*About this exercise*. In the entries below, find every line with "computer" and copy it.

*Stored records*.
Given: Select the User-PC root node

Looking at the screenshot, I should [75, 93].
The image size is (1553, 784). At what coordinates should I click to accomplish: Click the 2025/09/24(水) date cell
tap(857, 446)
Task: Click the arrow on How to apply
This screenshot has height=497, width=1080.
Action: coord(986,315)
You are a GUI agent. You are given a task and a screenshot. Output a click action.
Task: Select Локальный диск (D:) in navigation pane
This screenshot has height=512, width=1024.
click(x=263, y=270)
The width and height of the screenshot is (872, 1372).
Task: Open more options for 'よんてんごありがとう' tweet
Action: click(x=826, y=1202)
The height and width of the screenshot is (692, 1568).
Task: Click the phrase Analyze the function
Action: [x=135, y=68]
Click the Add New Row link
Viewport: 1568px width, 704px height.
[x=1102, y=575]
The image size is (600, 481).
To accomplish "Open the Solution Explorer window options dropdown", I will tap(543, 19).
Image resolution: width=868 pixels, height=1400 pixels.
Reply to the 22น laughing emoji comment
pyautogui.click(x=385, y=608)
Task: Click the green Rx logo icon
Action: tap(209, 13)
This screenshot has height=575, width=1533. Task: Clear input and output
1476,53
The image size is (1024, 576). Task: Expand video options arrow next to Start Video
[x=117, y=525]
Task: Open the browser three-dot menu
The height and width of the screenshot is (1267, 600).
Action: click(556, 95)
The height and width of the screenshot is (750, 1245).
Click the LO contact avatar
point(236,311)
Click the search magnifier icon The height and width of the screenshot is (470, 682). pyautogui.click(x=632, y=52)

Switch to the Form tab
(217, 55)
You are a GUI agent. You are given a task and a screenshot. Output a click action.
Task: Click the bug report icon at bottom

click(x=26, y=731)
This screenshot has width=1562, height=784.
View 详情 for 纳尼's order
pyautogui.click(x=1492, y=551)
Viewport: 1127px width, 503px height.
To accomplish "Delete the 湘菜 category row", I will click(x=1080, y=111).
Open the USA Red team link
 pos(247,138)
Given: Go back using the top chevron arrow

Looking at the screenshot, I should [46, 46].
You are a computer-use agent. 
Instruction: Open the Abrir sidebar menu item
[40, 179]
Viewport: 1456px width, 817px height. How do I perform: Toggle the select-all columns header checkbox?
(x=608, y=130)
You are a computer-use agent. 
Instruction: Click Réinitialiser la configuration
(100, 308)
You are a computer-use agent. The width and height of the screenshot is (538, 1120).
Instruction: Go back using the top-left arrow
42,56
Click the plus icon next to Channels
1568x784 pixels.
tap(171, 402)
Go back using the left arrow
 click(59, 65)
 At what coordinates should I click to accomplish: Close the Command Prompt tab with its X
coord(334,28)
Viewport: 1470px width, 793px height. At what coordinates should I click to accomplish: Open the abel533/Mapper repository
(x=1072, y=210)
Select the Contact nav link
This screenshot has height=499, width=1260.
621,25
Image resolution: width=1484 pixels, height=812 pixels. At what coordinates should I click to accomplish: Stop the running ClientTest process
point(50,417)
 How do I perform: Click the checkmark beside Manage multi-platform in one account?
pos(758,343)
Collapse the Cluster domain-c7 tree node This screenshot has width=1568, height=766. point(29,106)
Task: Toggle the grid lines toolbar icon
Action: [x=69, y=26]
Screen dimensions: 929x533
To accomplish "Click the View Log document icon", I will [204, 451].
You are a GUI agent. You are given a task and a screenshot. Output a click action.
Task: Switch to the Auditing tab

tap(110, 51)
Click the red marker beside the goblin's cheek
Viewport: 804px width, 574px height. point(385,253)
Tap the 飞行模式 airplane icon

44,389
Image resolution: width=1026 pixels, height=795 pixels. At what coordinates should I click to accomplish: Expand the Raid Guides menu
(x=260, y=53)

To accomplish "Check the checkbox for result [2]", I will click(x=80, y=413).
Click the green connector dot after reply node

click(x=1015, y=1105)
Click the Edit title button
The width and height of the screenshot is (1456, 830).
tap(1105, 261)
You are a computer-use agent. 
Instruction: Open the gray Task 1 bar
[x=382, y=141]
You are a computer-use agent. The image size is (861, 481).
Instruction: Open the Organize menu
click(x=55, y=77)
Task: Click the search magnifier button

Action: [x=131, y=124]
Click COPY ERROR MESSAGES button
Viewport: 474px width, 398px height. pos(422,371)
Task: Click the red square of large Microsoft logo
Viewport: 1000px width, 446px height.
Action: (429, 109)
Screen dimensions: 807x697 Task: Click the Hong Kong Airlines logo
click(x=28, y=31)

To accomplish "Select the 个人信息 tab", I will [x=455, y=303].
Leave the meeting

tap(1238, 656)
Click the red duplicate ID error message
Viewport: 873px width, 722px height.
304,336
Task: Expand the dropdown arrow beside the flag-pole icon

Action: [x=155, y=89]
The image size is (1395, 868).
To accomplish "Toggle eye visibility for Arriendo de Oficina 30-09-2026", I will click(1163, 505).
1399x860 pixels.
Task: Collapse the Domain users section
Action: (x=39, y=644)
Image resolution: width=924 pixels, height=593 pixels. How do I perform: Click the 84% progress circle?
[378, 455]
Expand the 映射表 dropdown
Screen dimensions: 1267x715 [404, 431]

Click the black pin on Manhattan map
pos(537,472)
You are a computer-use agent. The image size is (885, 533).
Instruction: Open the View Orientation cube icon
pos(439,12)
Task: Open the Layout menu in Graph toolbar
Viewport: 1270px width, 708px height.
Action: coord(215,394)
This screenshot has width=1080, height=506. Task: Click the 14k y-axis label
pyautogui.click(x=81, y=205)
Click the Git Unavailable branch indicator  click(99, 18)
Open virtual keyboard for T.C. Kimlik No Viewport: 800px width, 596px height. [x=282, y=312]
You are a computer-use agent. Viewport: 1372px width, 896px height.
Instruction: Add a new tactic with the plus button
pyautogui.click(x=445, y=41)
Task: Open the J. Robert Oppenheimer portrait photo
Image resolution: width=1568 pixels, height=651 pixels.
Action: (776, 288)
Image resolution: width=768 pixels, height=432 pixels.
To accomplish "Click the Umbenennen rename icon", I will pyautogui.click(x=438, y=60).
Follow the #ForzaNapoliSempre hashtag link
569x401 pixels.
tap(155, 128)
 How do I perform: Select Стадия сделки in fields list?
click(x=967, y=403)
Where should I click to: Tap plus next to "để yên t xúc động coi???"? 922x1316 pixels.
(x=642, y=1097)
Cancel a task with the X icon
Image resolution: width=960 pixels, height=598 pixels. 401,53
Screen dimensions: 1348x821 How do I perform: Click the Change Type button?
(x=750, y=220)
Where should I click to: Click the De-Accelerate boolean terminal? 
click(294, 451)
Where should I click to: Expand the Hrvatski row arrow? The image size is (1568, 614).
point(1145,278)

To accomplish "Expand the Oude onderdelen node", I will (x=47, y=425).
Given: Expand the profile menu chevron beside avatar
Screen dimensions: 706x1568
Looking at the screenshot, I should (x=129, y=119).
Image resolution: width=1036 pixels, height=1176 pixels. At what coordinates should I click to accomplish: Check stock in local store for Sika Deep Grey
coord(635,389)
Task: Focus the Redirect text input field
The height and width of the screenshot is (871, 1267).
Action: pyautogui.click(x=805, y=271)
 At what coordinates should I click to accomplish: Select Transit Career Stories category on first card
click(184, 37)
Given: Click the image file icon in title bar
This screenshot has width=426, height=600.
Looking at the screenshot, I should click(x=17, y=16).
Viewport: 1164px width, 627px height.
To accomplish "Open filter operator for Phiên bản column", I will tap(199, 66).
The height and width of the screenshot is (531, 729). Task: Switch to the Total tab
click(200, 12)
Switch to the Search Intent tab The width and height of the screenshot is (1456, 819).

*Answer for the task*.
You are a computer-use agent. 
You are a computer-use agent. 
You are a computer-use agent. The width and height of the screenshot is (538, 1120).
You are a computer-use agent. 
You are a computer-use agent. The image size is (861, 481).
You are a computer-use agent. The image size is (885, 533).
You are a computer-use agent. Viewport: 1372px width, 896px height.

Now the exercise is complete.